The Bureau of Labor Statistics reports the creation of 169,000 net new jobs with the unemployment rate “little changed” at 7.3 percent. However mediocre, these figures are likely to reconfirm the Federal Reserve’s inclination to begin “tapering” back the $85 billion it is pumping into the economy each month. The Congress is headed into a debate on how much and what to cut in federal spending. These are steps that reinforce the notion that the economy has returned to normal.

But this new normal is neither normal nor acceptable. More than 21 million people remain in need of full-time work. The percentage of people in the labor force – the labor force participation rate – was down to 63.2 percent for the month. Before the Great Recession, it averaged about 66 percent. While some of that is due to boomers retiring, the difference largely represents millions who have lost hope in this economy. Worse, the jobs numbers reported for June and July were adjusted downward.

The jobs that are being created remain worse than those that were lost. Manufacturing added 14,000 jobs in the month, with levels remaining below what they were a year ago. The president’s modest goal of creating a million new manufacturing jobs in his last term remains a distant dream. The number of long-term unemployed remained at 4.3 million, a haunting 37.9 percent of the unemployed.

The fact is this economy has not recovered from the Great Recession. It still is in dire need of jobs and greater growth.

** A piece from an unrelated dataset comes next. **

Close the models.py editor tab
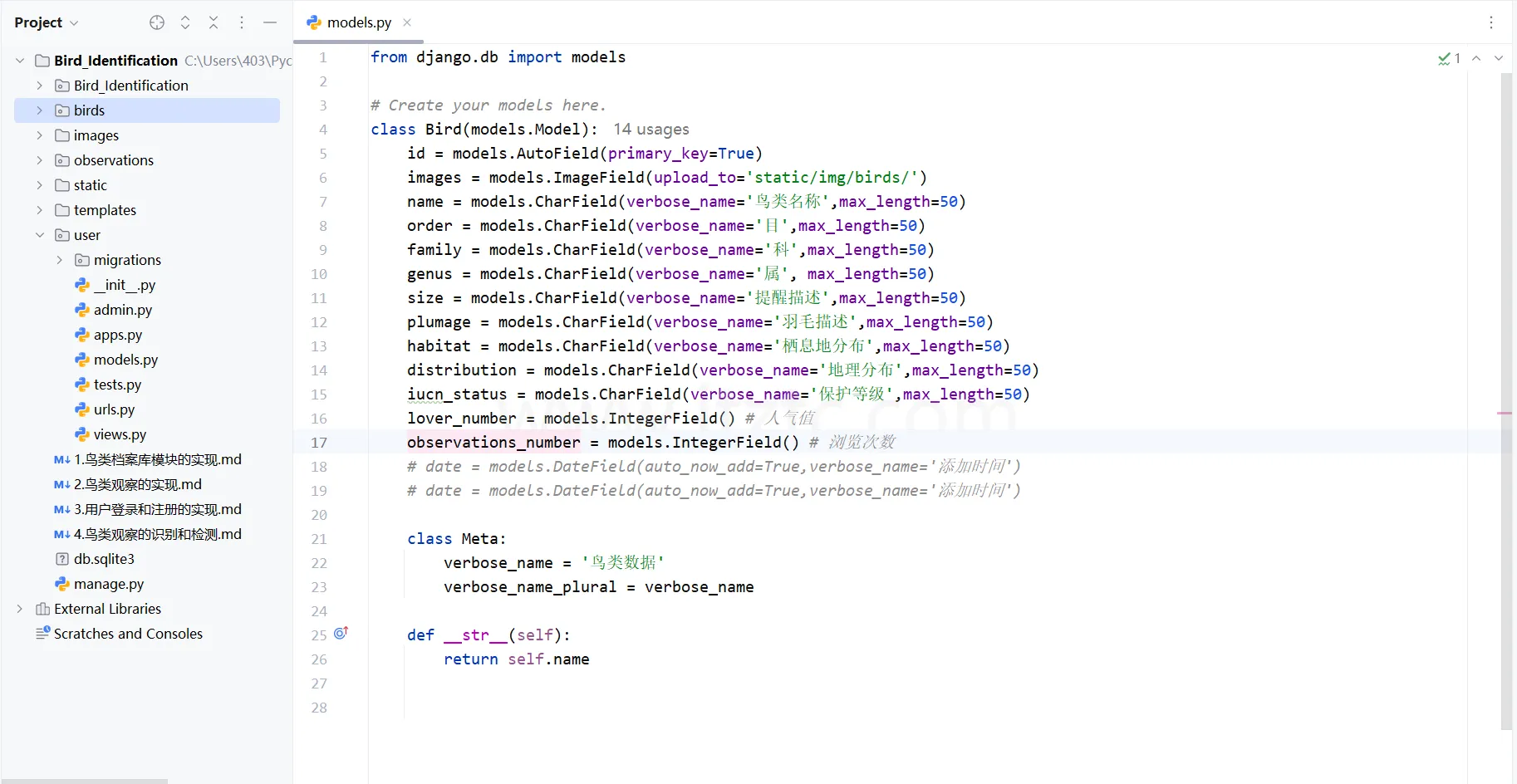Screen dimensions: 1517x784 (x=407, y=22)
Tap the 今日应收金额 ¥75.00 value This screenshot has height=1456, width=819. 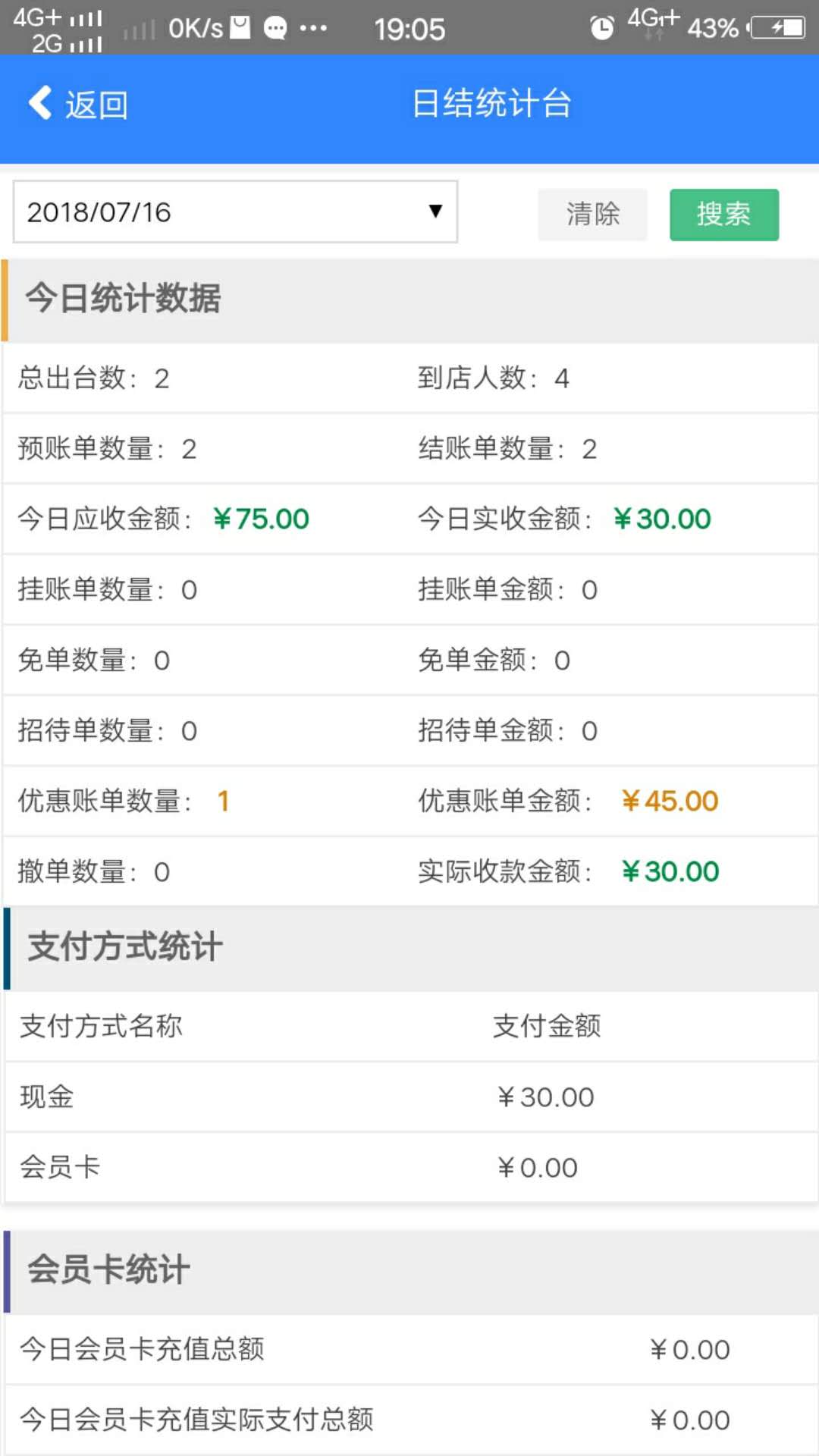261,519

As Paul Krugman states, some $2 trillion has been lost in economic activity in order to keep our debt-to-GDP ratio a handful of points lower. This is remarkable folly.

Instead of continuing its failed austerity-lite policies, Congress should be moving to a jobs agenda, making the investments we cannot avoid – in rebuilding our decrepit infrastructure, putting teachers and police back to work, and in renewable energy and energy efficiency – that will help put people back to work. With the Federal Reserve likely to begin cutting back its boost to the economy, the Congress should step in to boost jobs and growth, not continue to cut them.